**Problem:** From the first line to the last, please write out the data exactly.

**Information shown:**
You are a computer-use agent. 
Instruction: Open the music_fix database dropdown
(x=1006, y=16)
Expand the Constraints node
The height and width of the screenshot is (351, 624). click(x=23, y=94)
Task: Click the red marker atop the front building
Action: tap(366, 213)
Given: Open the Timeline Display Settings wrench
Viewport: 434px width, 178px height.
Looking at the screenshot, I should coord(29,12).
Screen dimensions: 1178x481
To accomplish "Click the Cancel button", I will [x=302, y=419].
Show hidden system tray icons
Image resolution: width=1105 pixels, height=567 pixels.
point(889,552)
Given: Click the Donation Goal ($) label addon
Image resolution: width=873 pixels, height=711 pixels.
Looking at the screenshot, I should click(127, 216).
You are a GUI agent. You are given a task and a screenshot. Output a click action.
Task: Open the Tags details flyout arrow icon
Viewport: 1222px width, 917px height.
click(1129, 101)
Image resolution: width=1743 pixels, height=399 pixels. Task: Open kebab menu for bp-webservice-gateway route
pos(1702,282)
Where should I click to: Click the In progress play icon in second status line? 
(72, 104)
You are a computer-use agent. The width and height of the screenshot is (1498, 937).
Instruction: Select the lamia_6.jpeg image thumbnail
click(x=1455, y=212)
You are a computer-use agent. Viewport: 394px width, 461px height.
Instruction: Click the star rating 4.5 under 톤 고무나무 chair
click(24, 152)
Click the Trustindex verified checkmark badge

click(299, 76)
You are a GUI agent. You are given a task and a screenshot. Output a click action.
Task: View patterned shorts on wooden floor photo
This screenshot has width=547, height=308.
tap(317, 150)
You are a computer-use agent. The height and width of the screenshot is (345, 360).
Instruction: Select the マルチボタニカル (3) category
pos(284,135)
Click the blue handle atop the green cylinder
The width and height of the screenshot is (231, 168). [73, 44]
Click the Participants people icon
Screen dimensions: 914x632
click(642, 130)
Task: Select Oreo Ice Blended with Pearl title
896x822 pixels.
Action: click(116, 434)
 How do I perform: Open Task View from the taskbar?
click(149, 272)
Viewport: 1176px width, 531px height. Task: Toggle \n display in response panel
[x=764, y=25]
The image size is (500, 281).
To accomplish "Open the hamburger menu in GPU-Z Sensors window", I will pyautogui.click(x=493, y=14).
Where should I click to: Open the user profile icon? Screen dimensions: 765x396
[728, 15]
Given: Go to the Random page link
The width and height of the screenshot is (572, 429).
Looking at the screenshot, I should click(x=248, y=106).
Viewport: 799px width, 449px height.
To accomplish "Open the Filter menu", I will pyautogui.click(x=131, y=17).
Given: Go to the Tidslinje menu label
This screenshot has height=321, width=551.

**Task solution:**
You are a computer-use agent. 
Instruction: Open the music_fix database dropdown
(x=1006, y=16)
Expand the Constraints node
The height and width of the screenshot is (351, 624). click(x=23, y=94)
Task: Click the red marker atop the front building
Action: tap(366, 213)
Given: Open the Timeline Display Settings wrench
Viewport: 434px width, 178px height.
Looking at the screenshot, I should coord(29,12).
Screen dimensions: 1178x481
To accomplish "Click the Cancel button", I will [x=302, y=419].
Show hidden system tray icons
Image resolution: width=1105 pixels, height=567 pixels.
point(889,552)
Given: Click the Donation Goal ($) label addon
Image resolution: width=873 pixels, height=711 pixels.
Looking at the screenshot, I should click(127, 216).
You are a GUI agent. You are given a task and a screenshot. Output a click action.
Task: Open the Tags details flyout arrow icon
Viewport: 1222px width, 917px height.
click(1129, 101)
Image resolution: width=1743 pixels, height=399 pixels. Task: Open kebab menu for bp-webservice-gateway route
pos(1702,282)
Where should I click to: Click the In progress play icon in second status line? 
(72, 104)
You are a computer-use agent. The width and height of the screenshot is (1498, 937).
Instruction: Select the lamia_6.jpeg image thumbnail
click(x=1455, y=212)
You are a computer-use agent. Viewport: 394px width, 461px height.
Instruction: Click the star rating 4.5 under 톤 고무나무 chair
click(24, 152)
Click the Trustindex verified checkmark badge

click(299, 76)
You are a GUI agent. You are given a task and a screenshot. Output a click action.
Task: View patterned shorts on wooden floor photo
This screenshot has width=547, height=308.
tap(317, 150)
You are a computer-use agent. The height and width of the screenshot is (345, 360).
Instruction: Select the マルチボタニカル (3) category
pos(284,135)
Click the blue handle atop the green cylinder
The width and height of the screenshot is (231, 168). [73, 44]
Click the Participants people icon
Screen dimensions: 914x632
click(642, 130)
Task: Select Oreo Ice Blended with Pearl title
896x822 pixels.
Action: click(116, 434)
 How do I perform: Open Task View from the taskbar?
click(149, 272)
Viewport: 1176px width, 531px height. Task: Toggle \n display in response panel
[x=764, y=25]
The image size is (500, 281).
To accomplish "Open the hamburger menu in GPU-Z Sensors window", I will pyautogui.click(x=493, y=14).
Where should I click to: Open the user profile icon? Screen dimensions: 765x396
[728, 15]
Given: Go to the Random page link
The width and height of the screenshot is (572, 429).
Looking at the screenshot, I should click(x=248, y=106).
Viewport: 799px width, 449px height.
To accomplish "Open the Filter menu", I will pyautogui.click(x=131, y=17).
Given: Go to the Tidslinje menu label
This screenshot has height=321, width=551.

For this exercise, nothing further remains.